## Brief
Copy the lines from the one containing "You are a computer-use agent. 307x258 pixels." through the end of the Stored items, replacing "Black Bean Sauce" with "Garlic Sauce" and changing nothing else.

BEGIN Material for this task

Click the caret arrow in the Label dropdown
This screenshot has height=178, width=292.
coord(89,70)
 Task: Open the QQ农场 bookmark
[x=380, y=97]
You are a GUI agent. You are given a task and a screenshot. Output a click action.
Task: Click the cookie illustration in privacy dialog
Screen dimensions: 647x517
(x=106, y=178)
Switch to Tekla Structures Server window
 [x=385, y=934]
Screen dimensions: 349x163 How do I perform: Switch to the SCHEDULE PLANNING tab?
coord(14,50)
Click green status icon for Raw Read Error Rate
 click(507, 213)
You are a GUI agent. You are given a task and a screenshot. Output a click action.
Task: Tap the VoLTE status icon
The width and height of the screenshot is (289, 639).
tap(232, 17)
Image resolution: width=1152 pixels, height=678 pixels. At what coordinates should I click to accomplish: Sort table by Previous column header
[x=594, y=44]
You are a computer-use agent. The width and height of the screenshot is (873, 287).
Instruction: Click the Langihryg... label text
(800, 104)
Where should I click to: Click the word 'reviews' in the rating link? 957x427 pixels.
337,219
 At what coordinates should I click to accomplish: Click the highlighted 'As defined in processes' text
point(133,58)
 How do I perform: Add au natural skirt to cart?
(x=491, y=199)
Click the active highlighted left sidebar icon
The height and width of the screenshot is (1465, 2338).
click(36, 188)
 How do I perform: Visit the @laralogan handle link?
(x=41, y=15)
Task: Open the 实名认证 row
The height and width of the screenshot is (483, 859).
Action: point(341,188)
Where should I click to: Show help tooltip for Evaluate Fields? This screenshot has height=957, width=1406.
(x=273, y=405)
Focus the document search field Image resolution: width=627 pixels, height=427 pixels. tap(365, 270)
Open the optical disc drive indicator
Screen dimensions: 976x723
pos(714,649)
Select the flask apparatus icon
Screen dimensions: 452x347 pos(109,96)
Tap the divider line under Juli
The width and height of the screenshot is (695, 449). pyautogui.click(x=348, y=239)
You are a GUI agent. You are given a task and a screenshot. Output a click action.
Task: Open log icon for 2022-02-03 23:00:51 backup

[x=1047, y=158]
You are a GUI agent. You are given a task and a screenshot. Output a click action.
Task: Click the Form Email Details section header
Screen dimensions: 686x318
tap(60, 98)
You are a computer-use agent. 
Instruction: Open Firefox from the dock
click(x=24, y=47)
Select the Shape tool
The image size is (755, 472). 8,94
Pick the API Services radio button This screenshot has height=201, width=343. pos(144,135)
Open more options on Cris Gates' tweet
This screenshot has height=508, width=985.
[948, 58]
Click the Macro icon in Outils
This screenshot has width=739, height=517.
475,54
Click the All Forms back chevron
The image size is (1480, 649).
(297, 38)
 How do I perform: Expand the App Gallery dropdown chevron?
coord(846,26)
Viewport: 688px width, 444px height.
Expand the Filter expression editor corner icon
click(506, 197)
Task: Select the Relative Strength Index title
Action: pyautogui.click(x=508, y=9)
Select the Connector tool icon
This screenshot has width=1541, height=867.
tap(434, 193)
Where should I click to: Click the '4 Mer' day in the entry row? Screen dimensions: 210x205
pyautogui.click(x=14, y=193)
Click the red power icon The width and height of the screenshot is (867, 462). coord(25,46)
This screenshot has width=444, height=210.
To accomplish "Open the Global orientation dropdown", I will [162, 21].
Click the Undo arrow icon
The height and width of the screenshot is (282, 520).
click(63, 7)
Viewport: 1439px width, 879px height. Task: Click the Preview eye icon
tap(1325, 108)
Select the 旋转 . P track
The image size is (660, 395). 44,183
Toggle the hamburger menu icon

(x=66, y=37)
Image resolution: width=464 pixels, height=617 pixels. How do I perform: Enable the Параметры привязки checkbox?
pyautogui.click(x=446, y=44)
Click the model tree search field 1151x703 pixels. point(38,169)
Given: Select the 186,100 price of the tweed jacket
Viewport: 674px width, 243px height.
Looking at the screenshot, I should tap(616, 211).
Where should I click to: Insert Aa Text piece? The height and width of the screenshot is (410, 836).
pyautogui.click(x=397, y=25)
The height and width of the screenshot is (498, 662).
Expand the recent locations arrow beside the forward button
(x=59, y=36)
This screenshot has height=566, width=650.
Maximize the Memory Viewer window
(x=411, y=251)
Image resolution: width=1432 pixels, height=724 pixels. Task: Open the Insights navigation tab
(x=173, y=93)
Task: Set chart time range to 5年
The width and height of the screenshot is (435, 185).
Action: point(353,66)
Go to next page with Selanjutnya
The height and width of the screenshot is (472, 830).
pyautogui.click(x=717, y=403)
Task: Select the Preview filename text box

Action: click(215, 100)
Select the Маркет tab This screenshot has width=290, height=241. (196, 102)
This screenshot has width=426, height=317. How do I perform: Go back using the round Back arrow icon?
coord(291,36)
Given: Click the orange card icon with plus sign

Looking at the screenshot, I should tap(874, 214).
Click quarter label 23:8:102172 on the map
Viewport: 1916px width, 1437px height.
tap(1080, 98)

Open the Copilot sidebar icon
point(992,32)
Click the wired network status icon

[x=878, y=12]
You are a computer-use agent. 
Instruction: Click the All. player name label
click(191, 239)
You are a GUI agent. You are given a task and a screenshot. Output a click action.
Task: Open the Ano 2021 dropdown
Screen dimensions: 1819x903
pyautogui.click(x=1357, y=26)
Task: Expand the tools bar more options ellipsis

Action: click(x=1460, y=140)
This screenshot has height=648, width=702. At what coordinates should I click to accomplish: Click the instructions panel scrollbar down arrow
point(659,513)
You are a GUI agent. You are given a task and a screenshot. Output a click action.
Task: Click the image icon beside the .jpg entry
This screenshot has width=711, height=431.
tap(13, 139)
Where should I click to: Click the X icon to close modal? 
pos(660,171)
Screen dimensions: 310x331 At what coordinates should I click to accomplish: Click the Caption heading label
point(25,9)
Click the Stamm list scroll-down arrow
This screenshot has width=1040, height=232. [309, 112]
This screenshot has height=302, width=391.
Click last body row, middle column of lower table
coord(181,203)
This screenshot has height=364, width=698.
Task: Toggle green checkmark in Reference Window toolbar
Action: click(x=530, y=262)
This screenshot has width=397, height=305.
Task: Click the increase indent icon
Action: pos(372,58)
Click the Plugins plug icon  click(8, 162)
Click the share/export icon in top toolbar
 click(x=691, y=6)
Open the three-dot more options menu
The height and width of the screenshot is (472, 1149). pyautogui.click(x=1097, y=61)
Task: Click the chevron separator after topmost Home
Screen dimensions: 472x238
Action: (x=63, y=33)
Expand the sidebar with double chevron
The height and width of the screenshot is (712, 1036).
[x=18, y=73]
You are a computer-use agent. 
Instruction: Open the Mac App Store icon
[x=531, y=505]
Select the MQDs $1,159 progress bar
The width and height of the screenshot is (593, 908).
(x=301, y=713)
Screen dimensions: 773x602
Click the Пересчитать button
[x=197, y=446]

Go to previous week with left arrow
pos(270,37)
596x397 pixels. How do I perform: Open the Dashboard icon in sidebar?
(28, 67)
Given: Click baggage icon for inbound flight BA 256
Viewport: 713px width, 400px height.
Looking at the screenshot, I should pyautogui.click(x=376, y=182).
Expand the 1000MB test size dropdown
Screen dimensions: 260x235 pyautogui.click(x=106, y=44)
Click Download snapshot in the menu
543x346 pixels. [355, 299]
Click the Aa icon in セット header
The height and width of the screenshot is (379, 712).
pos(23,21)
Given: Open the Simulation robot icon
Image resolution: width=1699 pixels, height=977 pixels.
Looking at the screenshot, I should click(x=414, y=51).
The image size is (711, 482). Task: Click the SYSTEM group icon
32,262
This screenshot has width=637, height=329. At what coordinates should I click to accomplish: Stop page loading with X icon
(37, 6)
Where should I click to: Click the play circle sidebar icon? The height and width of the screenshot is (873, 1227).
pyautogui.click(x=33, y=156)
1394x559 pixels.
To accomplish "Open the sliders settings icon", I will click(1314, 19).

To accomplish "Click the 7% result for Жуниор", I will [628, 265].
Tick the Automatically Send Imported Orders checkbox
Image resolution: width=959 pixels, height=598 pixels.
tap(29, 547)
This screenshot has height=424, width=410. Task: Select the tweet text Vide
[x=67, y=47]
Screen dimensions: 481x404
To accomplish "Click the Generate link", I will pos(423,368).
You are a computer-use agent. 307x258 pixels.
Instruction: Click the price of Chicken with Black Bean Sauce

END Material for this task

## Response to the exercise
You are a computer-use agent. 307x258 pixels.
Instruction: Click the price of Chicken with Garlic Sauce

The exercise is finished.